Maybe this website will give you some info on pumps.

I bought one of these 2 run 12 airlines:

Diaphragm Air Pumps


----------



## Lamplighter (Aug 3, 2012)

Phillyb said:


> Thanks Lamplighter, I will dig into this a little deeper.
> 
> has anyone played with air pumps that aren't sold at pet store that people use for tools or other things that can run numerous lines?? I'm just curious.
> 
> Thanks again for everyone time and help!


 I have two air compressors that I use for air tools. You're looking at major compressed air output. You can buy good ones like Cambell Housfeld(?) for a couple of hundred or less.


----------



## kacairns (Apr 10, 2012)

Someone correct me if I'm wrong, but aquarium air pumps are low PSI correct? All compressors I've used usually turn on when pressure drops below 90PSI and I've never seen a regulator on a air tool compressor that can go down to a very low PSI, you'd probably end up spending just as much on the compressor and a addon regulator to lower the PSI for aquarium use then you'd be on buying a air pump designed for aquarium to begin with.


----------



## niteshift (Mar 10, 2011)

My sister actually uses a Testers hobby compressor meant for painting models, really noisy, but her old man is a cabinetmaker so no noise. not sure how many tanks it runs. hope this helps.


----------



## Lamplighter (Aug 3, 2012)

kacairns said:


> Someone correct me if I'm wrong, but aquarium air pumps are low PSI correct?
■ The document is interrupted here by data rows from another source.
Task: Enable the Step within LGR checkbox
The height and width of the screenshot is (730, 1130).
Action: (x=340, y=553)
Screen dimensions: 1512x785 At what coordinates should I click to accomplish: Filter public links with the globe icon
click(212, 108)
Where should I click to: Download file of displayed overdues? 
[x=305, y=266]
All compressors I've used usually turn on when pressure drops below 90PSI and I've never seen a regulator on a air tool compressor that can go down to a very low PSI, you'd probably end up spending just as much on the compressor and a addon regulator to lower the PSI for aquarium use then you'd be on buying a air pump designed for aquarium to begin with.


 You can set the PSI much lower than 90PSI I think you can st it at 5PSI.
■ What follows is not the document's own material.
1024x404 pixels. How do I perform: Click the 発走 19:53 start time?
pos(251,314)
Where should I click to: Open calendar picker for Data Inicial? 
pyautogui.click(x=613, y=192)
I just answered a question! I would not use an air tool compressor for a 120 gal tank.


----------



## kacairns (Apr 10, 2012)

Lamplighter said:


> You can set the PSI much lower than 90PSI I think you can st it at 5PSI.
> 
> I just answered a question! I would not use an air tool compressor for a 120 gal tank.


I stand corrected then, guess my expensive tools aren't as good as you'd think for the prices paid


----------



## Lamplighter (Aug 3, 2012)

I use air tools now and then. A ratchet really comes in handy especially when I fasten handrails to steps. I'll drive a 4" lag bolt into the wood like it was butter. I also use the orbital sander to sand surfaces. I set the PSI at 125 when I use the compressor. It's also handy for nailing or stabling. It's sure a lot faster! 

You can buy compressors for a $100 when they go on sale. Buy I really think they are way too powerful for a couple of tanks.


----------



## mikebike (Sep 8, 2010)

One thing about high pressure compressors if they often need cylinder lubrication which will contaminate the air.

Oil and contaminates can be removed with more filtration.

I have reduces 250PSI systems down to 2oz with regulators


----------



## Lamplighter (Aug 3, 2012)

mikebike said:


> One thing about high pressure compressors if they often need cylinder lubrication which will contaminate the air.
> 
> Oil and contaminates can be removed with more filtration.
> 
> I have reduces 250PSI systems down to 2oz with regulators


One of my compressors requires lubrication the other not so. I'm not certain whether that would have a bearing on contamination in the air supply.


----------



## mikebike (Sep 8, 2010)

generaly a piston tupe pump will be lubricated

Diaphram style I think don't require lubrication.


----------



## Phillyb (Jan 18, 2011)

Thank you all for your advice and feedback it was much appreciated!! I think i'm going to keep saving and see what comes along my way with time


----------



## Elle (Oct 25, 2010)

We've got an old school large air pump. I'll check the brand name, but it's fantastic. Super quiet and we run 4 large tanks off it.


----------